For Microsloth Winders on x86 (which is the only binaries I'm distributing for now), do this:
%windir%\system32, which
is usually C:\windows\system32.
%windir%\system32 directory, copy
these files from that openexr-1.4.0-vsnet2003.zip
distribution:
Half_dll.dll
Iex_dll.dll
IlmImf_dll.dll
IlmThread_dll.dll
Imath_dll.dll
I've neither compiled nor used exrtoppm on other operating systems, but here's how you'd install it in general if you did:
If you just want the executables, download them from the links in the bin directory, below.
If you want the source code so you can compile it yourself, create a subdirectory tree like the one below & download all of the files into it.
After downloading all of the source code files & creating the directories (even the ones which are empty before you compile), you can build all of the programs from the command line by CDing into the same directory with Makefile.w32 & then running build.bat.
On Microsloth Winders, you will probably have to edit the pathname in build.bat for your system.
exrtoppm requires the OpenEXR library at both compile time & run time.
Q: Why didn't you use the Netpbm library?
I tried to use the Netpbm library, but I ran into compilation problems.
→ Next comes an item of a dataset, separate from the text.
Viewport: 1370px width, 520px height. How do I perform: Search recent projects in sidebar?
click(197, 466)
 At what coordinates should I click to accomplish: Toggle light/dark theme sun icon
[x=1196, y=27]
Basically, it's designed for a compile-time POSIX environment, & Microsloth Winders ain't that. You can download support libraries so that you can eventually compile Netpbm on Winders, but I was too lazy.
That's okay, though, because the Portable (Bit, Gray, Pix)map formats are so simple that it's really easy to write code which writes those types of files. So that's what I did.
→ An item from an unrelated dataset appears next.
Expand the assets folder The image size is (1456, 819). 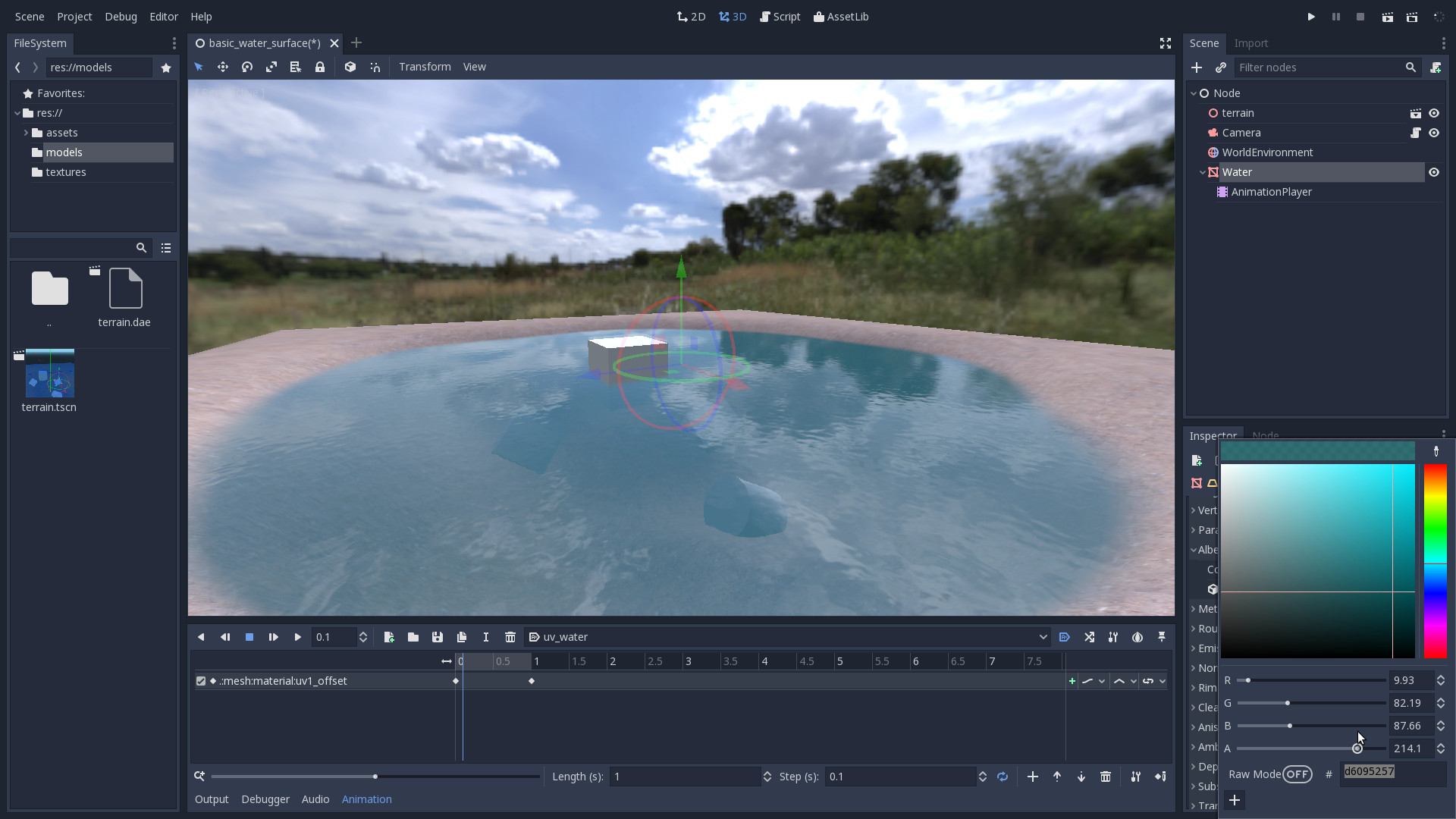[x=26, y=133]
The lesson learned was that the portable in Portable (Bit, Gray, Pix)map refers to the file format itself, not the library implementation. And that's fine.
Normally, most of my programming is on unix(-like) systems, so normally I'd be supplying a Makefile for unix & not for Winders. I specifically needed this program on Winders, so I wrote it there, & I'm too lazy to compile it on a unix(-like) system until I need it there.
That said, it should compile just fine on a unix(-like) system. It just takes a Makefile. Oh, & you must install the OpenEXR libraries on the system.